# Tarefa:
Escreva a continuação do texto sobre os sucessivos despachos que regulam a formação dos bombeiros voluntários, começando logo após a última frase apresentada.

# Excerto do documento:
•••

Com data de 1 de Setembro, saiu mais um Despacho regulador dos cursos de formação dos bombeiros voluntários portugueses, integrados em Corpos de Bombeiros, pertencentes a associações ou a municípios.
Desde que a tutela agarrou a formação dos bombeiros como uma sua preocupação, em 2008, já vamos no 4º Despacho.
Em 7 anos, 4 Despachos sobre o mesmo assunto.
Desses 4 Despachos, três são desta legislatura e deste governo, um de 2012, outro de 2014, e este último, do ano que corre.
Portugal é conhecido por ser dos países que mais legislação produz, mas também dos que menos a cumpre e menos a faz cumprir.
Não é grande certificado, mas enfim, é o que há e cada mostra o que tem.
Não questiono a bondade e a necessidade das alterações consubstanciadas neste diploma.
O que questiono é a facilidade com que se produzem normativos à quase razão de 1 por ano, mal comparado, como quem faz farturas, em dia de romaria ou vende "hot dogs", em concerto "rap".

•••

# Linhas de dados:
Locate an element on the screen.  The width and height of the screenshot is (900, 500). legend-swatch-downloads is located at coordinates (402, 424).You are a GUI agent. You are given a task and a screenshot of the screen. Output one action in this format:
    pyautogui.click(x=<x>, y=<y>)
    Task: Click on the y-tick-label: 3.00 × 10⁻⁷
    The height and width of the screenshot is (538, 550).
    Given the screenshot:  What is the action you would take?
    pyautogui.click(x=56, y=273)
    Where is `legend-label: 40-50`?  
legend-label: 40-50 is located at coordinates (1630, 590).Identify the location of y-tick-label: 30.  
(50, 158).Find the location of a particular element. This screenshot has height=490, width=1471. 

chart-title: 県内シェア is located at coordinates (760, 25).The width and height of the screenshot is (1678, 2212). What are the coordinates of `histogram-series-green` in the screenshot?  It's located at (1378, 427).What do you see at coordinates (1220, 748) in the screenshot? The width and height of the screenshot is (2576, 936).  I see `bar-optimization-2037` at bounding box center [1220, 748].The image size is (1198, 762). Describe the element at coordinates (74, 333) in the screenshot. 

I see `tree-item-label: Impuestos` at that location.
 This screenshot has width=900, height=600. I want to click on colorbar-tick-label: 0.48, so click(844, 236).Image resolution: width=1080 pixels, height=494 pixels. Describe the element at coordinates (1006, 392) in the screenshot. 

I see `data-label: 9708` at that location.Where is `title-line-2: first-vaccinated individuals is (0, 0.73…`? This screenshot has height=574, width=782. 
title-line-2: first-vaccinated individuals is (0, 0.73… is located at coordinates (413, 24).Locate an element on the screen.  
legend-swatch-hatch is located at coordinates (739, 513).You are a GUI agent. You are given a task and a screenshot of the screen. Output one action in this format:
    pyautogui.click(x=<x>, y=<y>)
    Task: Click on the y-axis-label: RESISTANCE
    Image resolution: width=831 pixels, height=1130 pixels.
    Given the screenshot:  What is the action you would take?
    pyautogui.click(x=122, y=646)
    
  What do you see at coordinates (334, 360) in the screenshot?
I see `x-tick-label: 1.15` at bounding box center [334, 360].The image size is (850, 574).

•••

# Resposta:
A estabilidade é uma regra de ouro no ensino/formação, estabilidade no corpo de professores/formadores, nos modelos de aprendizagem, nas unidades curriculares, nos conteúdos programáticos, nas práticas pedagógicas, nos processos avaliativos.
E daí não há que fugir, se queremos coisa séria e produtiva.
No ensino/formação, quando tudo é pensado, e pesado, os percursos formativos seguem o seu trânsito normal, que não dispensa o seu tempo próprio, de afirmação, confirmação e validação de resultados, para posterior ponderação e correcção.
A instabilidade é muito amiga da dúvida e da especulação, muito boa conselheira da incerteza e da insegurança.
E não há processo formativo que resista a tanta vertigem normativa.